Hamzah Khan’s thinning of the bones would have been present in life, home office pathologist Dr Matthew Lyall told Bradford Crown Court.
Dr Lyall was giving evidence from a pool of experts called in after Hamzah’s mummified body was found in a cot in his mother Amanda Hutton’s bedroom in September 2011.
Dr Lyall said he saw Hamzah’s body in the Bradford house on September 22, 2011, the day after it was discovered.
Dr Lyall said he went to the house with police officers and forensic anthropologist Dr Julie Roberts.
Hamzah’s body was in a travel cot in his mother’s bedroom.

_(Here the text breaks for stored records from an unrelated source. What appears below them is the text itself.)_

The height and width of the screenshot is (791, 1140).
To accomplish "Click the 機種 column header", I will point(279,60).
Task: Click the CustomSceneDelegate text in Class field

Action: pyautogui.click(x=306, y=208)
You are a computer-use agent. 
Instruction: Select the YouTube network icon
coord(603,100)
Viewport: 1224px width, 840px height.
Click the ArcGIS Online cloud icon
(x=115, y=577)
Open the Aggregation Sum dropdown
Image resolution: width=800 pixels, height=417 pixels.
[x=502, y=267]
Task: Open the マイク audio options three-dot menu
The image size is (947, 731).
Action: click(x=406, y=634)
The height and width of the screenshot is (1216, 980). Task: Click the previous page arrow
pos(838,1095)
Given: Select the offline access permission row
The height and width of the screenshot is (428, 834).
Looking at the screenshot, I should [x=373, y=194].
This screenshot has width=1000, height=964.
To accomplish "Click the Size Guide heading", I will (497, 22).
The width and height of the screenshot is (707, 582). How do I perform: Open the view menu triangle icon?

It was beneath a duvet and a scenes of crime officer uncovered it.
“He was lying supine on his back and was accompanied by a soft toy which his right arm was encircling.
“He was clearly severely decomposed and in a condition which we refer to as mummified,” Dr Lyall said.
Hutton, 43, now of Farcliffe Road, Girlington, who denies Hamzah’s manslaughter dabbed her eyes in the dock while listening to the evidence.
Dr Lyall said there was abundant insect and fly material around.
He carried out the post mortem examination at Sheffield Children’s Hospital later that day.
X-rays of Hamzah’s body showed no fractures to his bones.
Hamzah, who was four-and-a-half, was clothed in a blue baby-gro for a baby aged six to nine months.
Dr Lyall said it was slightly too big for him.
He was also wearing a green T-shirt labelled for a child aged three to four.
“That was clearly too large, much too large,” said the doctor.
The skin of the face was rigid and leathery and there was mould on the body and obvious insect damage.
“The assessment was very difficult because a lot of the main organs could not be assessed,” Dr Lyall said.
It was not possible from a medical point of view to say what caused death.
Dr Lyall said a number of experts had been consulted and had discussed the case.
A bone expert had found brittle bone disease that would have been present in life and was in his opinion due to malnutrition.
The specialst’s conclusion was that Hamzah had profound osteoporosis caused by being malnourished.
Dr Lyall said that a defence expert agreed that there was osteoporosis but said it was not possible to exclude a primary medical condition as a cause of death.
Dr Lyall said that the mummification process would have made Hamzah’s body smaller.
He said it was not possible for him to give a cause of death.
But he told the jury: "Irrespective of the cause of malnutrition, I would expect a competent parent to recognise that there was severe growth retardation evident in this young child and to seek medical assistance."
The Crown’s case is that Hamzah starved to death.
Her defence case is that he died of natural causes.
The trial continues.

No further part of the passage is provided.